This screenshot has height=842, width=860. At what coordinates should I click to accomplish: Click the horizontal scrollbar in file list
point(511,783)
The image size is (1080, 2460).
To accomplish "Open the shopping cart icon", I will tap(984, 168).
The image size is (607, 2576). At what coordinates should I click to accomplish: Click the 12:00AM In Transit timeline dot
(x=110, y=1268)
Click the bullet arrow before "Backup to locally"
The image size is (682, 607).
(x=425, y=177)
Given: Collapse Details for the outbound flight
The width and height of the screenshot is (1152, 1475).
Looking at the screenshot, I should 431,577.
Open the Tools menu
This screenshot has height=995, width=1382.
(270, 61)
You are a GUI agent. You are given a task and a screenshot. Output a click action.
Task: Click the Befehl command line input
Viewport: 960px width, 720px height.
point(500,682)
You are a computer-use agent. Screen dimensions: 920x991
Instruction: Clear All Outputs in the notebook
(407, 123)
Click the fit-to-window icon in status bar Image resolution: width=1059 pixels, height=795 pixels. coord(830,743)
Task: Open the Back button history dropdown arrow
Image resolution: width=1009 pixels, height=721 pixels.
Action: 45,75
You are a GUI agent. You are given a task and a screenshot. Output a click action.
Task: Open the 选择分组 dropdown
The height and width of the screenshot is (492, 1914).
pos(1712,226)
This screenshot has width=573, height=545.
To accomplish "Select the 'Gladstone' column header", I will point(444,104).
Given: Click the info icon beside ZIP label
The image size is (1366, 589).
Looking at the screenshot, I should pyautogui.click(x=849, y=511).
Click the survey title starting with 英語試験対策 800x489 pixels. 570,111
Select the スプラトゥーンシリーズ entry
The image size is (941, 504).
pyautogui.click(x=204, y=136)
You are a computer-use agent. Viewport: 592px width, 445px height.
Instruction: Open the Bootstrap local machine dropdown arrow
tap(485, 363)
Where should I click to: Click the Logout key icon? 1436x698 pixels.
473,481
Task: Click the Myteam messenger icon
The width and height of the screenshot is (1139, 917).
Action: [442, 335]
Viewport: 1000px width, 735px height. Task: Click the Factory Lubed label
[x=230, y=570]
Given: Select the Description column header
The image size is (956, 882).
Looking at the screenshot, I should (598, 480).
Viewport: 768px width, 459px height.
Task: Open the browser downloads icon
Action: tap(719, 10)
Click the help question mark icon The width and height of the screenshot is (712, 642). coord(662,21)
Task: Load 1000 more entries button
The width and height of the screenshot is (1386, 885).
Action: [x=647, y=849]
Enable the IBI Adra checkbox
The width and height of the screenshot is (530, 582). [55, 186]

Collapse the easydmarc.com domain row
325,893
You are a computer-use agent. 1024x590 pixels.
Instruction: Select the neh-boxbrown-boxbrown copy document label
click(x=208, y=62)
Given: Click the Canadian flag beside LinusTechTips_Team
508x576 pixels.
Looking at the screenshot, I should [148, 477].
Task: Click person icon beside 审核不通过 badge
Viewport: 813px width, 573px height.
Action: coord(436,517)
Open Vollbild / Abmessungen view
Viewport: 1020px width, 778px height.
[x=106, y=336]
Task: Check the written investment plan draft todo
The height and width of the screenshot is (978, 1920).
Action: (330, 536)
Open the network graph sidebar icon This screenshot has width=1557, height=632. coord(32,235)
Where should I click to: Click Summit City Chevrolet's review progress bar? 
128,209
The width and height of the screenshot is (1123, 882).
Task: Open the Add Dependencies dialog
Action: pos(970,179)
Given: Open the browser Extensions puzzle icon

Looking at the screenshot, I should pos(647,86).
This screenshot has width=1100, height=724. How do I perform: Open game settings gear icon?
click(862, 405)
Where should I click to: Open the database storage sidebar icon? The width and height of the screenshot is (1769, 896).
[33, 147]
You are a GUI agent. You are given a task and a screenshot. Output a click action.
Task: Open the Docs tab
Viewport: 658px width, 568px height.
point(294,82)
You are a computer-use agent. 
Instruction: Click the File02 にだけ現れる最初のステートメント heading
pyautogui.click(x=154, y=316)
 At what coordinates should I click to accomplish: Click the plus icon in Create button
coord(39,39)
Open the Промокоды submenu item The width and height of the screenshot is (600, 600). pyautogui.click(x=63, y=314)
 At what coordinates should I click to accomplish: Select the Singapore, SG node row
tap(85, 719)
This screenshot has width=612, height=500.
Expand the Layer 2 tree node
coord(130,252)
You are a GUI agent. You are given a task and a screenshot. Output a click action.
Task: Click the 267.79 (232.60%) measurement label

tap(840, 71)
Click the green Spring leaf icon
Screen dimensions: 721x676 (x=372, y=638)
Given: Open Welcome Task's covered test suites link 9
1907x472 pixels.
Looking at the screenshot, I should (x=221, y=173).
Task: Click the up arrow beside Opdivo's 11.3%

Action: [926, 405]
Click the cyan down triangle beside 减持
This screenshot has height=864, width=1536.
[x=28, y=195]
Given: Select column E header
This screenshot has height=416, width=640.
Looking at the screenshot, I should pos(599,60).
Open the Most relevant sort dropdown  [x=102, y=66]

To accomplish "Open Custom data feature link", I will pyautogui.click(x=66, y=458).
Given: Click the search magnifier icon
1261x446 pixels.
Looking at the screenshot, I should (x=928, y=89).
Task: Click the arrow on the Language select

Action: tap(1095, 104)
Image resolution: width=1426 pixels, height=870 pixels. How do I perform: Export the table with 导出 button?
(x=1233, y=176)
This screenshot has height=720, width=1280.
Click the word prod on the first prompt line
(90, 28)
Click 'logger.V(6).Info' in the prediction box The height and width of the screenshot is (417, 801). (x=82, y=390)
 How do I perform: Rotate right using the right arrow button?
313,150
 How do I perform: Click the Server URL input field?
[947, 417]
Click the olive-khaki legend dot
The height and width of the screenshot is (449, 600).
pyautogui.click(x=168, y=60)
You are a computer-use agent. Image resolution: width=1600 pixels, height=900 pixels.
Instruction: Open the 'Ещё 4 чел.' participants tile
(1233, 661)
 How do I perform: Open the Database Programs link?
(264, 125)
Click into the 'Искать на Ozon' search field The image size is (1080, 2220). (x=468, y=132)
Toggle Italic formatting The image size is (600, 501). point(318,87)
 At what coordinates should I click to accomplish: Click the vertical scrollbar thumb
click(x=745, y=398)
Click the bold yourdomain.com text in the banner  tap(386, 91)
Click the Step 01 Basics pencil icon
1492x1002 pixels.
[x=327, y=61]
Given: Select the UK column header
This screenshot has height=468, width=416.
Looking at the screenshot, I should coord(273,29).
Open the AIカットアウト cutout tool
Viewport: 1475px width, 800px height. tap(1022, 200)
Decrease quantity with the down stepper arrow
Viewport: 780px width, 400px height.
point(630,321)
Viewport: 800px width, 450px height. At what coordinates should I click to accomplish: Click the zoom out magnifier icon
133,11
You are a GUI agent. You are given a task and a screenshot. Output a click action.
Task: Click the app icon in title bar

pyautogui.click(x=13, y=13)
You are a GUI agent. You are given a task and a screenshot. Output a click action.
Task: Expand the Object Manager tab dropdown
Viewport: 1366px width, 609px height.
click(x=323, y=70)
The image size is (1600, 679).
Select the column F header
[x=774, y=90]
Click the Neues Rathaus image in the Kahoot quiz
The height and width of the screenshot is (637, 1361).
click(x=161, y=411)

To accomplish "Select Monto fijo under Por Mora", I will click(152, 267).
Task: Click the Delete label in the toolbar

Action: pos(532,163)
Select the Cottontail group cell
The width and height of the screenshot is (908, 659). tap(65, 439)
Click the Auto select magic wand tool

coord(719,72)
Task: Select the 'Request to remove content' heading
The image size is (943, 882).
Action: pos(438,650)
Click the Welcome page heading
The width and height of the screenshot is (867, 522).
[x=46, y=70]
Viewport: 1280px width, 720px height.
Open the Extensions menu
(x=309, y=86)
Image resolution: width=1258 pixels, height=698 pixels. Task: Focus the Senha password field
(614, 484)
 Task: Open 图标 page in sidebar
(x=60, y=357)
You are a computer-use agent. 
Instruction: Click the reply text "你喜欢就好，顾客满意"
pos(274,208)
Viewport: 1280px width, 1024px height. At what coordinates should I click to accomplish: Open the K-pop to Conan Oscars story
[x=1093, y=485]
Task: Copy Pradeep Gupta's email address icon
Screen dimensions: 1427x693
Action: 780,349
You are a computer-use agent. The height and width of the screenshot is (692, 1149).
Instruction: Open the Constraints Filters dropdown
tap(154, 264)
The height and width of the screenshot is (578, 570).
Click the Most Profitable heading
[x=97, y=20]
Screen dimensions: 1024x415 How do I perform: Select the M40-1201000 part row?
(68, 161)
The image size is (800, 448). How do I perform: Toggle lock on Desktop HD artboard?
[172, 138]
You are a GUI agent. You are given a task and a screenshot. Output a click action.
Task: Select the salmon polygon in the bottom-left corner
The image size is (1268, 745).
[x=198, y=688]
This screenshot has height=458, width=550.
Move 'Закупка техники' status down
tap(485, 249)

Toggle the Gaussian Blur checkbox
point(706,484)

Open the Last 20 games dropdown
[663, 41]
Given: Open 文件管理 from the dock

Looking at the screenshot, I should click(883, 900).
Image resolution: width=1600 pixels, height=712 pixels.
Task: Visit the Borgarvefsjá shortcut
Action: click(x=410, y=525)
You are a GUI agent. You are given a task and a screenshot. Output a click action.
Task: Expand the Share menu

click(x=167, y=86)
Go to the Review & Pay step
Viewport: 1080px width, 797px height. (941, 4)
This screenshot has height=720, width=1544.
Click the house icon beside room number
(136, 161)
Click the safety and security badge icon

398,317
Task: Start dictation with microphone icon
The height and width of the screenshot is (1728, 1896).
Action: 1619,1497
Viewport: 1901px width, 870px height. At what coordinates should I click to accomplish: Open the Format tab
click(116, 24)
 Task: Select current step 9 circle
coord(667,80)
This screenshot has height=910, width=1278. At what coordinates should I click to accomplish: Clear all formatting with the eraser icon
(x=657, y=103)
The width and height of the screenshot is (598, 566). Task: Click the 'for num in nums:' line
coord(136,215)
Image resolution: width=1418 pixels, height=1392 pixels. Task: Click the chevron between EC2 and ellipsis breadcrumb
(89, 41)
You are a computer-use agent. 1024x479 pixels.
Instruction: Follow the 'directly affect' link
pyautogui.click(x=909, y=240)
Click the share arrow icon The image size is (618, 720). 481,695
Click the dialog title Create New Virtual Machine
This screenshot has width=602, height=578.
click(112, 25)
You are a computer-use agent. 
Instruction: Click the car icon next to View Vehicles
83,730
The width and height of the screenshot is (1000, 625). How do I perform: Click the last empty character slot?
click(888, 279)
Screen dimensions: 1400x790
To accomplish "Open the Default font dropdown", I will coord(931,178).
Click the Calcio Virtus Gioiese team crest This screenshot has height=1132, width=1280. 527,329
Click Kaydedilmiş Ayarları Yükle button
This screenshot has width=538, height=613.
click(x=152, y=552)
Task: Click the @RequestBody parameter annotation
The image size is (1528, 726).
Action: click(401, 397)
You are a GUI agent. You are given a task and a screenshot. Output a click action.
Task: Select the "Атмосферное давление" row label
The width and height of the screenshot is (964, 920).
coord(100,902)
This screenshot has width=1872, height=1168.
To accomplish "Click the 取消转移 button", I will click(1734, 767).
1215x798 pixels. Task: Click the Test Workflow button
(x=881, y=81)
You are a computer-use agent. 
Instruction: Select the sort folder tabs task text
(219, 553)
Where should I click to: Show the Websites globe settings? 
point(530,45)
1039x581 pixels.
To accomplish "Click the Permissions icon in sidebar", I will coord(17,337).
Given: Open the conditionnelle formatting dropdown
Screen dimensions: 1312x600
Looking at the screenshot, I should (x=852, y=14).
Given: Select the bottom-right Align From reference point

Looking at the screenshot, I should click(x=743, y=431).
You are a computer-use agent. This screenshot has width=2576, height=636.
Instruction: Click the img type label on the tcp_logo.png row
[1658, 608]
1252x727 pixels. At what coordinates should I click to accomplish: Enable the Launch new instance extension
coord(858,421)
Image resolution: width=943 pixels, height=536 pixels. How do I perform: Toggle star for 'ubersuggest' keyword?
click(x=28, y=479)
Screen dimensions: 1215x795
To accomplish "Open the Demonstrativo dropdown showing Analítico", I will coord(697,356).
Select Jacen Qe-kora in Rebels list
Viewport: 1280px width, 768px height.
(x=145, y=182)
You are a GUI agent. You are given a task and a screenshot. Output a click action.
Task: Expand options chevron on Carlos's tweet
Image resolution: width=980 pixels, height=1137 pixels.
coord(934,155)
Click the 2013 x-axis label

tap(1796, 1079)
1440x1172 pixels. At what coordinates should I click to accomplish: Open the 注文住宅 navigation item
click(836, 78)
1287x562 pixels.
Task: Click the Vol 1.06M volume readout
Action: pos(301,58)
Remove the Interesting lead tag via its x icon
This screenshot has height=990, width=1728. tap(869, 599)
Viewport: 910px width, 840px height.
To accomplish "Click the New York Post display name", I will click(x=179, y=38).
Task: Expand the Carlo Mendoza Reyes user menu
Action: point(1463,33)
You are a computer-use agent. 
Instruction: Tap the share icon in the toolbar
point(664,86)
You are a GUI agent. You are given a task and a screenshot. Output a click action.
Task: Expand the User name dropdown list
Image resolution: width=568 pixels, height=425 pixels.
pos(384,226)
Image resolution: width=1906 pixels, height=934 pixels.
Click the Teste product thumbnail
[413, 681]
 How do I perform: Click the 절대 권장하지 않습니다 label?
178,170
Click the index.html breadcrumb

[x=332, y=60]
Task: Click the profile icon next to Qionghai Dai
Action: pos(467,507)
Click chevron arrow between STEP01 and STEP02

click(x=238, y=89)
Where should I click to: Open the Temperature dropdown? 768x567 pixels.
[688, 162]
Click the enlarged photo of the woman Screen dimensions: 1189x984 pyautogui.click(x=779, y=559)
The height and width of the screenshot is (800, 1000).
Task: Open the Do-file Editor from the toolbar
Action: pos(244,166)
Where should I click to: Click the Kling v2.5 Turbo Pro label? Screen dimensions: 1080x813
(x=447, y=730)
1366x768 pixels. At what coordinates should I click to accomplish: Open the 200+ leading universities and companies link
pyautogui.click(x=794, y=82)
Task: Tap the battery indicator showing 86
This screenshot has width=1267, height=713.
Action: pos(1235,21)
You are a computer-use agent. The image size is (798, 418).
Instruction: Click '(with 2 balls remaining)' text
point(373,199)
━━━━
EXERCISE GOAL:
Only one stretch of the records above is wanted: the lines between the one holding "This screenshot has width=1872, height=1168." and the one holding "Screen dimensions: 1215x795", inclusive, reproduced exactly.

EXERCISE SOLUTION:
This screenshot has width=1872, height=1168.
To accomplish "Click the 取消转移 button", I will click(1734, 767).
1215x798 pixels. Task: Click the Test Workflow button
(x=881, y=81)
You are a computer-use agent. 
Instruction: Select the sort folder tabs task text
(219, 553)
Where should I click to: Show the Websites globe settings? 
point(530,45)
1039x581 pixels.
To accomplish "Click the Permissions icon in sidebar", I will coord(17,337).
Given: Open the conditionnelle formatting dropdown
Screen dimensions: 1312x600
Looking at the screenshot, I should (x=852, y=14).
Given: Select the bottom-right Align From reference point

Looking at the screenshot, I should click(x=743, y=431).
You are a computer-use agent. This screenshot has width=2576, height=636.
Instruction: Click the img type label on the tcp_logo.png row
[1658, 608]
1252x727 pixels. At what coordinates should I click to accomplish: Enable the Launch new instance extension
coord(858,421)
Image resolution: width=943 pixels, height=536 pixels. How do I perform: Toggle star for 'ubersuggest' keyword?
click(x=28, y=479)
Screen dimensions: 1215x795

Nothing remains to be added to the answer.